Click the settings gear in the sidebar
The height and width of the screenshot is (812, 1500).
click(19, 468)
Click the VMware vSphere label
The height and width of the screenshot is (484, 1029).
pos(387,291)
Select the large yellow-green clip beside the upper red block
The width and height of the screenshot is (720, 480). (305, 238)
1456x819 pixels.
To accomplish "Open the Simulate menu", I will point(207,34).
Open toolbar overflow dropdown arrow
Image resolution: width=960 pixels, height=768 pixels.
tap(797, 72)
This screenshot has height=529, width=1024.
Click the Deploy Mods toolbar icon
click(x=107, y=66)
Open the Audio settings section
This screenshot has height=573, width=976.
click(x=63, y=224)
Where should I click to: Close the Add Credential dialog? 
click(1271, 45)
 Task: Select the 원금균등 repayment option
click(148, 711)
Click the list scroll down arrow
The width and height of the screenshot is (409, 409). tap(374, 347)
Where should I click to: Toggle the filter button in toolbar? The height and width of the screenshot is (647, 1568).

**What the task requires**
Your answer must be an exact copy of every record.

**Expected answer**
Click the settings gear in the sidebar
The height and width of the screenshot is (812, 1500).
click(19, 468)
Click the VMware vSphere label
The height and width of the screenshot is (484, 1029).
pos(387,291)
Select the large yellow-green clip beside the upper red block
The width and height of the screenshot is (720, 480). (305, 238)
1456x819 pixels.
To accomplish "Open the Simulate menu", I will point(207,34).
Open toolbar overflow dropdown arrow
Image resolution: width=960 pixels, height=768 pixels.
tap(797, 72)
This screenshot has height=529, width=1024.
Click the Deploy Mods toolbar icon
click(x=107, y=66)
Open the Audio settings section
This screenshot has height=573, width=976.
click(x=63, y=224)
Where should I click to: Close the Add Credential dialog? 
click(1271, 45)
 Task: Select the 원금균등 repayment option
click(148, 711)
Click the list scroll down arrow
The width and height of the screenshot is (409, 409). tap(374, 347)
Where should I click to: Toggle the filter button in toolbar? The height and width of the screenshot is (647, 1568).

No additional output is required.